A moins d'une semaine de la rentrée scolaire marquée à nouveau par des difficultés d'inscriptions pour des centaines d'élèves, l'Union francophone des associations de parents de l'enseignement catholique (UFAPEC) a réclamé avec force mardi la création effective de nouvelles écoles, principalement à Bruxelles. "Il y a urgence!", avertit Bernard Hebien, secrétaire générale de l'UFAPEC. "Le premier problème du décret 'Inscriptions', c'est le manque de places", surtout dans les zones en déficit d'écoles comme le nord-ouest de Bruxelles où "la situation est explosive", selon lui.
Boom démographique dans le nord-ouest de Bruxelles
En cause: les effets conjoints de l'explosion démographique dans cette partie de Bruxelles et la volonté de nombreuses familles francophones de la périphérie d'offrir une formation secondaire en français à leurs enfants, notamment dans l'enseignement libre. L'UFAPEC attend dès lors "avec impatience" la création d'écoles "rejoignant les choix posés par les familles et correspondant aux profils des enfants".
Une situation "inqualifiable" pour l'enseignement catholique
Or, déplore-t-elle, à l'inverse de ce qui se pratique en Flandre et en Communauté germanophone, l'enseignement catholique ne bénéficie pas du même soutien financier public que le reste de l'enseignement subventionné (communal, provincial, ...) pour la construction d'écoles. "La situation est inqualifiable pour l'enseignement catholique. Il faut que ce traitement injustifié cesse le plus rapidement", martèle Bernard Hubien, rejoignant ainsi le plaidoyer formulé la semaine dernière par le Secrétariat de l'enseignement catholique (SeGEC).
"Il faut que ça bouge"
Face aux problèmes d'inscriptions dans le secondaire à Bruxelles, l'UFAPEC, en collaboration avec la Fédération des associations de parents de l'enseignement officiel (FAPEO), ont décidé de créer une "plate-forme de vigilance et de veille". "Les parents en ont marre d'entendre des promesses qui ne sont pas concrétisées. Il faut que ça bouge", insiste M. Hebien. Les deux associations ont d'ailleurs décidé d'unir leur voix pour demander une révision du décret "Inscriptions" afin de donner dorénavant la priorité aux critères pédagogiques choisis par les parents pour l'attribution des places, et de diminuer "très sensiblement" le poids des critères géographiques, aujourd'hui prépondérants.
Elles réclament aussi que l'attribution d'une place dans une école secondaire ne soit plus influencée par le lieu où l'enfant a accompli sa formation primaire. "Nous avons connaissance d'une famille qui habite juste en face d'une école secondaire.
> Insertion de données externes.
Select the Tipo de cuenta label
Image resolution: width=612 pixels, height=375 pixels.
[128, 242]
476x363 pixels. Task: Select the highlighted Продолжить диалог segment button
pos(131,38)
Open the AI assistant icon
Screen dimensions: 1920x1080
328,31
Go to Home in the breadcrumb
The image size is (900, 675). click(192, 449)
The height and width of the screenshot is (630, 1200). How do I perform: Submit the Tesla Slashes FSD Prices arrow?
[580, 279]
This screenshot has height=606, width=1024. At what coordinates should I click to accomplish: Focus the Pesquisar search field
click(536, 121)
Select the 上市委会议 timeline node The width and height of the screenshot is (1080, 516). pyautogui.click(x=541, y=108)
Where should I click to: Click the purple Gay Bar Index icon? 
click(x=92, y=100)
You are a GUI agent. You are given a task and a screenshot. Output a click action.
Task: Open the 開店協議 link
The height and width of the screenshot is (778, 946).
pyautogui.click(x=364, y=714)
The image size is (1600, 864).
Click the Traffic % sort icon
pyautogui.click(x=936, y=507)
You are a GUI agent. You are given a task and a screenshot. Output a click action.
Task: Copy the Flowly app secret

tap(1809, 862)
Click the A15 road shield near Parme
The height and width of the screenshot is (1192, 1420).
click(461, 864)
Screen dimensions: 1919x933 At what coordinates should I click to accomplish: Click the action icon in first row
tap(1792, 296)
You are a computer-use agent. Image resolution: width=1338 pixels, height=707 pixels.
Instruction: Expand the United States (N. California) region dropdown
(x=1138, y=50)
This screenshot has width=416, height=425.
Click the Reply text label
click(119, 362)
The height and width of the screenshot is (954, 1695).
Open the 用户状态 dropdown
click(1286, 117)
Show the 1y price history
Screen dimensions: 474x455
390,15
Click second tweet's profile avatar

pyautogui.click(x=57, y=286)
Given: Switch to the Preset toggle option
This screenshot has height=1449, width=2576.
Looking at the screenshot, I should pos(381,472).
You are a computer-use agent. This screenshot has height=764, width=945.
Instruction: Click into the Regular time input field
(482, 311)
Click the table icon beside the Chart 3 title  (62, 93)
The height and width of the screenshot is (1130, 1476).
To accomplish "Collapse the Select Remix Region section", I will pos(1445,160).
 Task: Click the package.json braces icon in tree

Mais leur enfant est allé dans une école primaire située à 1.250 mètres de là ce qui lui vaut aujourd'hui d'être sur liste d'attente...", peste Bernard Hebien.
Des conditions de transport pénibles pour les enfants handicapés
Autre priorité pour l'UFAPEC en cette veille de rentrée: les conditions de transports toujours pénibles pour les nombreux enfants handicapés inscrits dans une école spécialisée. Véhicules pas toujours adaptés aux besoins des uns et des autres, absence de convoyeur formé, tournées très longues: les problèmes sont connus depuis des années déjà mais ceux-ci restent sans solution. "Révoltant!", s'énerve le vice-président de l'UFAPEC, Pascal van de Werve. "Les excuses budgétaires ne sont pas à l'ordre du jour. Il ne s'agit pas d'un montant très important", selon lui. "La situation difficile de ces familles mérite qu'on fasse un effort de solidarité. C'est déjà suffisamment difficle pour elles. Inutile d'en rajouter!".
"Eviter la surenchère" en matière de voyages scolaires
Enfin, si elle salue l'adoption en juillet dernier d'un nouveau décret clarifiant pour les parents les frais scolaires, l'UFAPEC demande aux écoles d'"éviter la surenchère" dans le choix des activités et autres voyages scolaires, dont certains sont de plus en plus onéreux. Pour les parents de l'enseignement catholique, les élèves n'ont pas besoin de voyages lointains ou sensationnels, mais de sens, de partager une expérience enrichissante, éducative et forte pour l'ensemble du groupe. "Où est l'utilité pédagogique d'un séjour en club de vacances à 1.200 euros au Sénégal ou au Vietnam sans aucune activité pédagogique ou rencontre avec la population du pays?", interroge à cet égard Bernard Hubien.
Pour remédier à ce genre de problème, l'UFAPEC préconise d'encourager les écoles à se doter d'un conseil de participation où ce genre de questions peut être discuté. Toute école doit légalement disposer d'un tel conseil, mais c'est aujourd'hui encore trop peu souvent le cas, déplore celle-ci.